2. Chocolate Mixing System

There are two distinct chocolate mixing systems at the Toronto facility, one that produces the Neilson product line and one that supplies chocolate to make the Cadbury product line. While these systems are not exact copies of each other, they are sufficiently similar to be grouped together for this discussion.

The process begins by mixing and blending raw materials based on a predefined recipe. The mixing system consists of two horizontal mixers fed with raw materials through a shared system of inlet pipes and valves. The operators also manually add certain other small volume ingredients. The industrial mixers discharge a chocolate paste onto a shared conveyor that transports the product to a set of refiners. The refiners comprise of a set of heated rollers that remove lumps and deposit a fine chocolate flake onto another conveyor that moves the chocolate to one of several large blending conches. Each conche has roughly four times the capacity of one of the industrial mixers, so a single batch is made up of four mixer loads or 'mixes'. Normal operation is to make a different type of chocolate in each batch. This means there is often a case where each of the industrial mixers contains a different recipe. In these instances, it is very important to control the release of the mixers to the refiners so that product mixing is avoided.

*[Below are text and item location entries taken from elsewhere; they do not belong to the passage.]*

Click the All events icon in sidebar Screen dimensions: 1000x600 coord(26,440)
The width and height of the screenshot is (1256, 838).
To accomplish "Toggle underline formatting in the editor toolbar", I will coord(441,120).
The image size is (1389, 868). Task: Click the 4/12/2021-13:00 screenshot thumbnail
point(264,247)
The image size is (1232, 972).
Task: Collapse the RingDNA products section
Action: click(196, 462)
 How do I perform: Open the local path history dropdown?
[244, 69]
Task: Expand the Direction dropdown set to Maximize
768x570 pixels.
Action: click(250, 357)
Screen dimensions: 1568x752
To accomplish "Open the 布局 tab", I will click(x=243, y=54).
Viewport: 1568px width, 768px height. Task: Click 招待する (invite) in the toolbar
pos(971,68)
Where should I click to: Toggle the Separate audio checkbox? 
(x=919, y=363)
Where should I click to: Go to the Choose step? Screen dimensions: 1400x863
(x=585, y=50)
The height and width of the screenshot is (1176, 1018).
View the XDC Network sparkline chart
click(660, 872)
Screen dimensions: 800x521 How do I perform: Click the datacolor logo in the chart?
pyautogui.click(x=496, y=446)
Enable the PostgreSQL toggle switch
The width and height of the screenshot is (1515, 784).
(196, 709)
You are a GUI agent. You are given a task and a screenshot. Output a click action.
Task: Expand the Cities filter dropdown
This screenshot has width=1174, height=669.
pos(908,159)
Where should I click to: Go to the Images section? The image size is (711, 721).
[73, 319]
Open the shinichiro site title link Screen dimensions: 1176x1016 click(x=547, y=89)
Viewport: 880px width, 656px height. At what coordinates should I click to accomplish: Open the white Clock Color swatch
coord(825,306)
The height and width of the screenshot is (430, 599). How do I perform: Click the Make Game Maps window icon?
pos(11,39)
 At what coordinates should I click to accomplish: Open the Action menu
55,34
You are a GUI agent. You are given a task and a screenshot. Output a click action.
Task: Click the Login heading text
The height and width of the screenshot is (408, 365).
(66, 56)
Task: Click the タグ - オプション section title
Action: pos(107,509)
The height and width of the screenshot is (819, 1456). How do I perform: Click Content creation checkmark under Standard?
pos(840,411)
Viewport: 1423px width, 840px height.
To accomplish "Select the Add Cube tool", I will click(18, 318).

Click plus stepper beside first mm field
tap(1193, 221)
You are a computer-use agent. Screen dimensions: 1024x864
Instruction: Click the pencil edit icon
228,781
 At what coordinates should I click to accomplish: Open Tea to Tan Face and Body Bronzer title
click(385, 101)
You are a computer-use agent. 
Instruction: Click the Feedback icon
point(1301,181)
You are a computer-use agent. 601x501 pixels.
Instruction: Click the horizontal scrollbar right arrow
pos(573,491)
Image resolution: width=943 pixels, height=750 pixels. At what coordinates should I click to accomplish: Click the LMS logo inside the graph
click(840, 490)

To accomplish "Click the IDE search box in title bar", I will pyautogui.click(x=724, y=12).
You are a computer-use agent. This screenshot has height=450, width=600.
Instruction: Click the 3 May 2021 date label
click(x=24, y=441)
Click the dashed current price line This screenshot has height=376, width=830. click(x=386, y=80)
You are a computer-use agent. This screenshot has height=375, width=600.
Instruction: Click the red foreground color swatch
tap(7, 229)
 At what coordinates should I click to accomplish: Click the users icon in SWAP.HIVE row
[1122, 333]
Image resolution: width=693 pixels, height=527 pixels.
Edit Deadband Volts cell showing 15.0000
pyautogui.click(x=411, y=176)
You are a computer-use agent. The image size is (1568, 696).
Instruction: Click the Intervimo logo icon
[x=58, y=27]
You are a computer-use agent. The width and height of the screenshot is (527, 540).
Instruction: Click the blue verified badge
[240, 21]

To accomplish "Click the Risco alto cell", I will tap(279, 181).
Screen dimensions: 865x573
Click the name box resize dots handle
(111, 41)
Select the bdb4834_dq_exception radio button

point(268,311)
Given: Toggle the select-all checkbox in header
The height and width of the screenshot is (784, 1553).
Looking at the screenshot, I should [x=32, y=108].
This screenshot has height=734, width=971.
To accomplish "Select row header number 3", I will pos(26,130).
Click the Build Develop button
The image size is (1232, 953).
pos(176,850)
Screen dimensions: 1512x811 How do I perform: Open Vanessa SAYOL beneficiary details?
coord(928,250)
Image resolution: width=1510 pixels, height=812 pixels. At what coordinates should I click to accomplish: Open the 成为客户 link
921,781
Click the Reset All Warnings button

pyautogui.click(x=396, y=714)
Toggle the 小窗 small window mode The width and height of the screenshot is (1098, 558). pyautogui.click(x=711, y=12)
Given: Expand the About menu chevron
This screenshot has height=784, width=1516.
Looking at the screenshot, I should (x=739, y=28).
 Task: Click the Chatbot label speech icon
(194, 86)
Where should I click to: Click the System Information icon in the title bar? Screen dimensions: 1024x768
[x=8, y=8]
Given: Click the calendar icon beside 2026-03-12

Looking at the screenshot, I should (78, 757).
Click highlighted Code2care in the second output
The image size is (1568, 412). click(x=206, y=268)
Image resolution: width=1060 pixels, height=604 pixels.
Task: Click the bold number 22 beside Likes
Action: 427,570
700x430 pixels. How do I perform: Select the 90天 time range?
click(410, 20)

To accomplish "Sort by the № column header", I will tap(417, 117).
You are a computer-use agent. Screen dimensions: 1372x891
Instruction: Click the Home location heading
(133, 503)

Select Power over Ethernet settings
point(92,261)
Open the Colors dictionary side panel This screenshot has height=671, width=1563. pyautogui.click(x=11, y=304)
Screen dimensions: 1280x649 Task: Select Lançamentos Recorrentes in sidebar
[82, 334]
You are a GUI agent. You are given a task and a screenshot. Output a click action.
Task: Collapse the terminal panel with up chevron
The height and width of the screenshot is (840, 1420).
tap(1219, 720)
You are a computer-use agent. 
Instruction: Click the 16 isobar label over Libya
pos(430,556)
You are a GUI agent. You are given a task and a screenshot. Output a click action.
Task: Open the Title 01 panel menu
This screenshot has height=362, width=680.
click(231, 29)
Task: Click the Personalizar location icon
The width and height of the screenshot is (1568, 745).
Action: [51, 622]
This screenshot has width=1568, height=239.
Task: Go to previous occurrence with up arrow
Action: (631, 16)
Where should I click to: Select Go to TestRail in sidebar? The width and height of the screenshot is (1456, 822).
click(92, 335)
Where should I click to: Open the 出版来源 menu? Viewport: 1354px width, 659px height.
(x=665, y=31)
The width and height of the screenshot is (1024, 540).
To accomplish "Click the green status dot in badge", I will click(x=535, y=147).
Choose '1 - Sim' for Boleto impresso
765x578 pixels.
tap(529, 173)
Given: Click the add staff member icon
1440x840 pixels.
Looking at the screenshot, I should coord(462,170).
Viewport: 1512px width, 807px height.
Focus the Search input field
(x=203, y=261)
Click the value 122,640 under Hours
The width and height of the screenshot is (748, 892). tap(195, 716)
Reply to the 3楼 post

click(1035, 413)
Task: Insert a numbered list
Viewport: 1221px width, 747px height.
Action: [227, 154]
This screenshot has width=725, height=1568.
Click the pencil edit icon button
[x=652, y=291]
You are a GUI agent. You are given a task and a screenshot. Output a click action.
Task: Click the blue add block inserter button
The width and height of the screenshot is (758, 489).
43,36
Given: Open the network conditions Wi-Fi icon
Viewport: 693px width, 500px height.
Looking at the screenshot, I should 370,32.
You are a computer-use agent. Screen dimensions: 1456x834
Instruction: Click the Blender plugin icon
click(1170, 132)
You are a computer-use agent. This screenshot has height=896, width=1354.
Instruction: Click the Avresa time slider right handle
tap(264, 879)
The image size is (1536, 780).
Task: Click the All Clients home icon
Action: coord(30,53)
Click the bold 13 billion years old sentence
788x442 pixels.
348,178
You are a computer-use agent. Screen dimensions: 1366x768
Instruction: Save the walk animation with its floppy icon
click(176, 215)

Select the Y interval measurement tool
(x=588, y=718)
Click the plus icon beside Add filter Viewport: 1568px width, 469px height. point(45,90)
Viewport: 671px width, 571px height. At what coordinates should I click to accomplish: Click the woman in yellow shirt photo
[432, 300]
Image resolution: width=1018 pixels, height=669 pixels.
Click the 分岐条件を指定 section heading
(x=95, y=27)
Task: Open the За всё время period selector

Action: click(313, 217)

Another problem was the slight variations in the quantities of ingredient automatically added to the mixers by the operator. These variations were caused by the mechanics of the ingredient piping network and the manual nature of the operation (the operators held a button down on the PLC control panel until they received the weight called for in the recipe). If a more stringent control of the ingredient addition system could be designed whereby slight shortfalls in one mix could be compensated by changing the target weight of the next mix then in all likelihood, product consistency could be improved.